Hackney’s longest running culture and arts festival celebrates its 28th year

Hackney’s longest running culture and arts festival celebrates its 28th year

Day-Mer's culture and arts festival celebrated its 28th year this Sunday in Clissold Park, Stoke Newington.

Ceren SAGIR
London

Hackney’s longest running culture and arts festival organised by Day-Mer, a Turkish and Kurdish NGO, celebrated its 28th year this Sunday in Clissold Park, Stoke Newington.

The free park festival, which was attended by more than 10,000 people, month-long happens annually on the first Sunday of July and month-long series of exhibitions, panels, children’s and young people’s events, gigs and film screenings. 
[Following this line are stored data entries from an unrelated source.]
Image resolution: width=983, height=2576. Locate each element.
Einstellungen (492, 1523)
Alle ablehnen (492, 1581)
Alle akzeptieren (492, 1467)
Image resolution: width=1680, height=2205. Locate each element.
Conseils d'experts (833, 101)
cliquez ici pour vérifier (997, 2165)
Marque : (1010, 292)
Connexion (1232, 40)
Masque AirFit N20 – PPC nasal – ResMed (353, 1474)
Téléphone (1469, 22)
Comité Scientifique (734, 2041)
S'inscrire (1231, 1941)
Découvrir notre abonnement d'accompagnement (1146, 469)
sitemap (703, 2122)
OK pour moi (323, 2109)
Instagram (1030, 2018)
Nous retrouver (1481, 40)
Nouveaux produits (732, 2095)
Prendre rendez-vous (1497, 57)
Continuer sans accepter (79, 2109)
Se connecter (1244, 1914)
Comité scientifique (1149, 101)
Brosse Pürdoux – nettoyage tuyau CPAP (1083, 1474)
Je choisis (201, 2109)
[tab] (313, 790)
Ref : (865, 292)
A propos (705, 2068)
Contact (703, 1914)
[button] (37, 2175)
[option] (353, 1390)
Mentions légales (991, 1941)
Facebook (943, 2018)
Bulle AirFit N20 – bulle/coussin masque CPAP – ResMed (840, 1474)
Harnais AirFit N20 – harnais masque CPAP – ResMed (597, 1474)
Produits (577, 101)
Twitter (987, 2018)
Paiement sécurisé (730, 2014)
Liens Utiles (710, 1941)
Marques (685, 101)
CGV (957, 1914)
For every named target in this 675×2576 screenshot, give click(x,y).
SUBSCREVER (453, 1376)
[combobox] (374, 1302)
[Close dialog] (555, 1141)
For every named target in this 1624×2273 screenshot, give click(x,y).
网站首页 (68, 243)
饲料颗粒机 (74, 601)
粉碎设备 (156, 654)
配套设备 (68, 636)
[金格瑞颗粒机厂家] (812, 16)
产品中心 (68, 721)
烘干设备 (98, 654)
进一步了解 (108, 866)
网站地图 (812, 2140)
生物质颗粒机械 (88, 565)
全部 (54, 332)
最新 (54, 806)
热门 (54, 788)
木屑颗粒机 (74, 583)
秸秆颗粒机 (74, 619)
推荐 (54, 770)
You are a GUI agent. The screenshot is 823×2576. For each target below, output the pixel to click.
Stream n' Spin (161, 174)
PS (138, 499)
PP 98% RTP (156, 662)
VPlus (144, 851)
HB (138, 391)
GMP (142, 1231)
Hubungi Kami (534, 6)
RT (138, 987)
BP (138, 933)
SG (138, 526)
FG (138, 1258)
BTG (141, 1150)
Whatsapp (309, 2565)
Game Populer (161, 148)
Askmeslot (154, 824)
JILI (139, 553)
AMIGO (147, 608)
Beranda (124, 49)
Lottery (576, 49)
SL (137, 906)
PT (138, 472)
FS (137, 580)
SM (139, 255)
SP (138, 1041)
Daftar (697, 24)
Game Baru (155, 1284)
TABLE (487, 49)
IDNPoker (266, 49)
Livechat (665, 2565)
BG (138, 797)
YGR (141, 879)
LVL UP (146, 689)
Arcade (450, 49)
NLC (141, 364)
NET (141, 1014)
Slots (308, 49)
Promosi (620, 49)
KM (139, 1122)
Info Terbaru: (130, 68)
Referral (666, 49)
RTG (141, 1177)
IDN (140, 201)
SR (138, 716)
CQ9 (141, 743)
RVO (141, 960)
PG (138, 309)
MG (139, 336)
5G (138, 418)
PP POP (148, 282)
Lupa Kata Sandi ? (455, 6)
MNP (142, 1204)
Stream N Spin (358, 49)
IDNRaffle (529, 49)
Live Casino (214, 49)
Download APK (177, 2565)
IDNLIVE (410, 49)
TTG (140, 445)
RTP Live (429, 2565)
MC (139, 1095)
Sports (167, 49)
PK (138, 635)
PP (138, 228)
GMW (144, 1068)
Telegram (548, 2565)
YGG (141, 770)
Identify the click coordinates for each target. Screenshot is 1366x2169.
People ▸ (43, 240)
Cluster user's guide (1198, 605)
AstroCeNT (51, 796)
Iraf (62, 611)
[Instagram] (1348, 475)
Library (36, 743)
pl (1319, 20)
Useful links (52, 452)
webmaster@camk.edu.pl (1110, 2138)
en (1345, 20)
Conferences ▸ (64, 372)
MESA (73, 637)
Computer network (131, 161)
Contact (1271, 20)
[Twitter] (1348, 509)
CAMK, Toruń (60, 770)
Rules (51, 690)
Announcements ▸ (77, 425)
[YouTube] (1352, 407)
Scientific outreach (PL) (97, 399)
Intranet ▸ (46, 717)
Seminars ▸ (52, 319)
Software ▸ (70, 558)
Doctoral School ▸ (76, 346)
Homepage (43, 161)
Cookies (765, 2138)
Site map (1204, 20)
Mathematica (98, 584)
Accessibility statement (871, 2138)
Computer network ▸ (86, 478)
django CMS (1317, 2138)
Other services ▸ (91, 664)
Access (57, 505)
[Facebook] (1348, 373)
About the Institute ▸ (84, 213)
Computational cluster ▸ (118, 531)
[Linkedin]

Award winning local folk band Don Kipper took to the stage alongside many other performers from Turkey and Europe as well as folk dancing groups of all ages from North East London. 

Representatives of many unions, political parties and organisations spoke at the event including Mayor of Hackney Philip Granville, RMT assistant general secretary Steve Hedley, John Rees of Stop the War Coalition and the Labour Party of Turkey (EMEP) member Mustafa Yalçıner. 

NUT leader Louise Regan focused on the education cuts in her speech calling families and young people to take a stand for free education. 

Jeremy Corbyn, who attends every year and was scheduled to speak once again, could not make it due to a family commitment. 

The organisers dedicated this year’s festival to the 35 people killed in a fire by an illiberal mob in Sivas, Turkey on the same day of 1993 and the Grenfell Tower disaster victims. The theme also revolved around raising awareness for autism as free t-shirts were given out with the slogan: “We are aware of autism and we stand with them” in both Turkish and English.